I've done a couple of versions of robotic mowers (Robomow and Worx, primarily). For a smaller yard that is reasonably flat and obstruction free, they'd be the bomb. My problem is that I worked them waaaay past a realistic duty-cycle and they just couldn't keep up.
The Worx unit covered the small area that I am looking at getting an electric mower for (to replace my Honda self propelled, which by the way, has been a great mower imo) well enough, but its biggest problem is that it uses 5 razor blades attached to a hub for cutting. I know they do that because the weight of an actual mower blade would be too much for the motor/battery, but it just doesn't really cut all that well and the blades don't hold up very well. Battery life wasn't a problem as it was a small work area and it was pretty reliable as far as cycling, finding and docking in its station to recharge, etc. It just couldn't cut it, so to speak.

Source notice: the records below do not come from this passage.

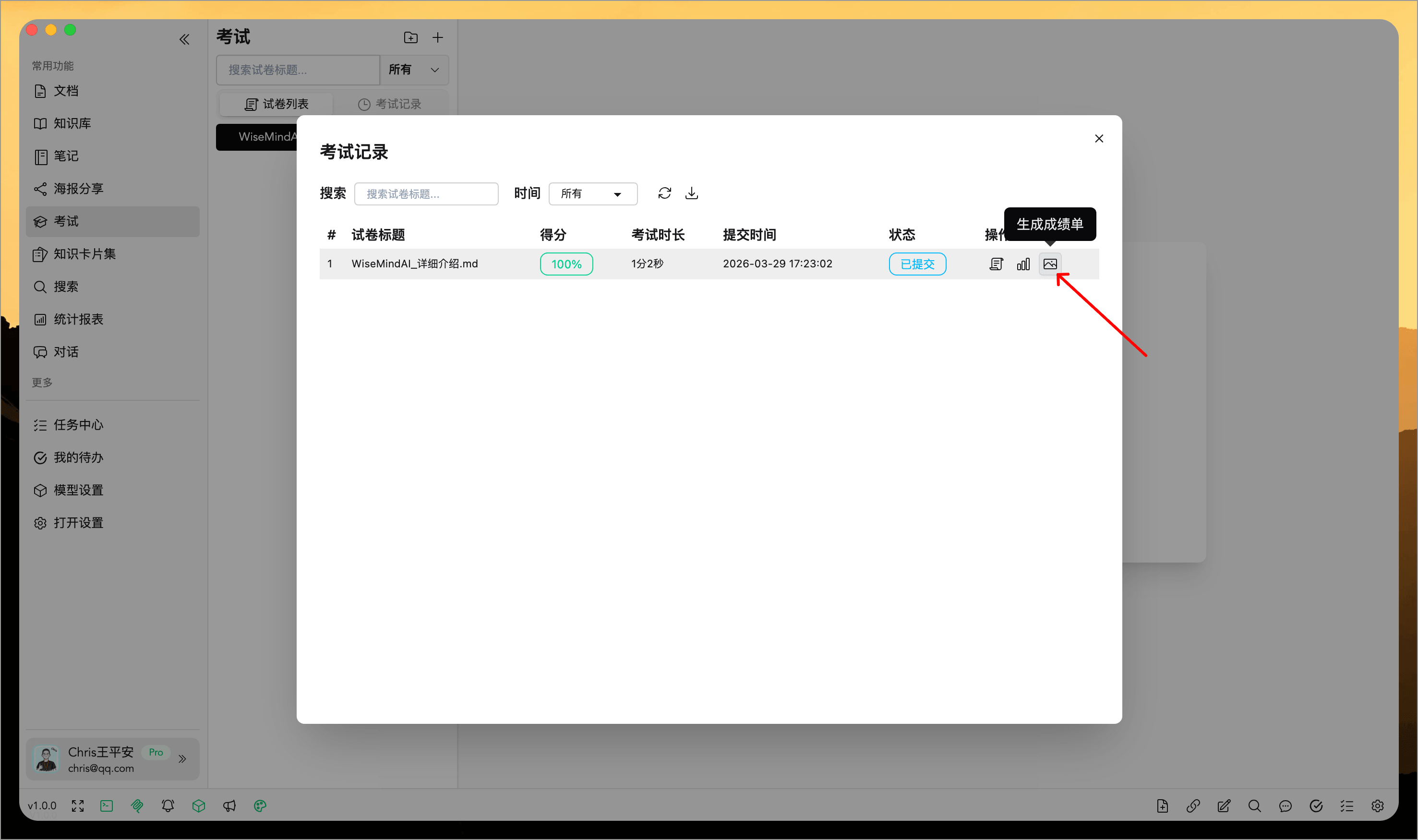Click the 搜索试卷标题 field in dialog
This screenshot has height=840, width=1418.
pyautogui.click(x=426, y=193)
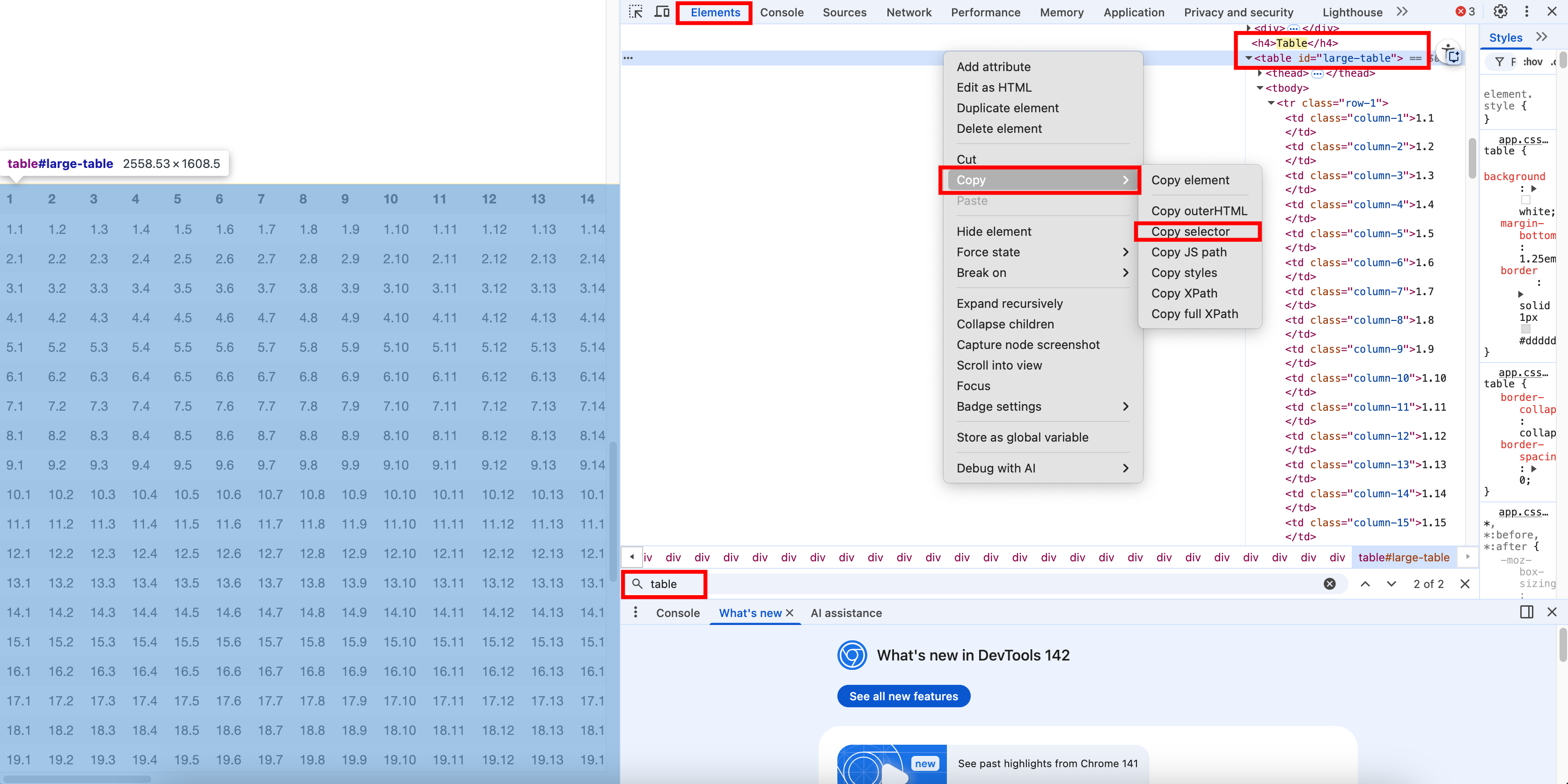Image resolution: width=1568 pixels, height=784 pixels.
Task: Toggle inspect element mode
Action: tap(636, 12)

The Robomow units (I had two of them to try and maintain roughly 1.75 acres of mowing) had a decent mowing blade and were pretty reliable all in all, but my terrain was just too much for them and they were working themselves to death. I don't want to get into replacing $500 batteries on two mowers each year, and there were some other parts, including logic boards that I had to replace as well, and it just didn't have the "big manufacturer" support that I think these require. Robomow itself was fine and worked to be helpful supporting me while I was using them but I truly needed something that hadn't quite hit the marketplace yet. Husqvarna had a somewhat tempting unit hit the market after I had already committed to Robomow, but I don't think those were quite *there* yet either, so I am waiting for a generation or two of improvement before I jump back into robotic mowing, although I am a big fan of it.
Apologies to the OP, I will quit derailing your thread now. If anyone wants to talk robotic mowing, let me know and I'll start a separate thread.